Task requirements:
What is wanted is every record, duplicated word for word.

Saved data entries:
┌──
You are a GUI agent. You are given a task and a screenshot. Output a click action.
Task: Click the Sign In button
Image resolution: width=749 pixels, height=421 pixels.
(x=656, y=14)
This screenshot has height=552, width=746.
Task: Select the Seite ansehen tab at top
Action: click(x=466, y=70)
└──
Response:
You are a GUI agent. You are given a task and a screenshot. Output a click action.
Task: Click the Sign In button
Image resolution: width=749 pixels, height=421 pixels.
(x=656, y=14)
This screenshot has height=552, width=746.
Task: Select the Seite ansehen tab at top
Action: click(x=466, y=70)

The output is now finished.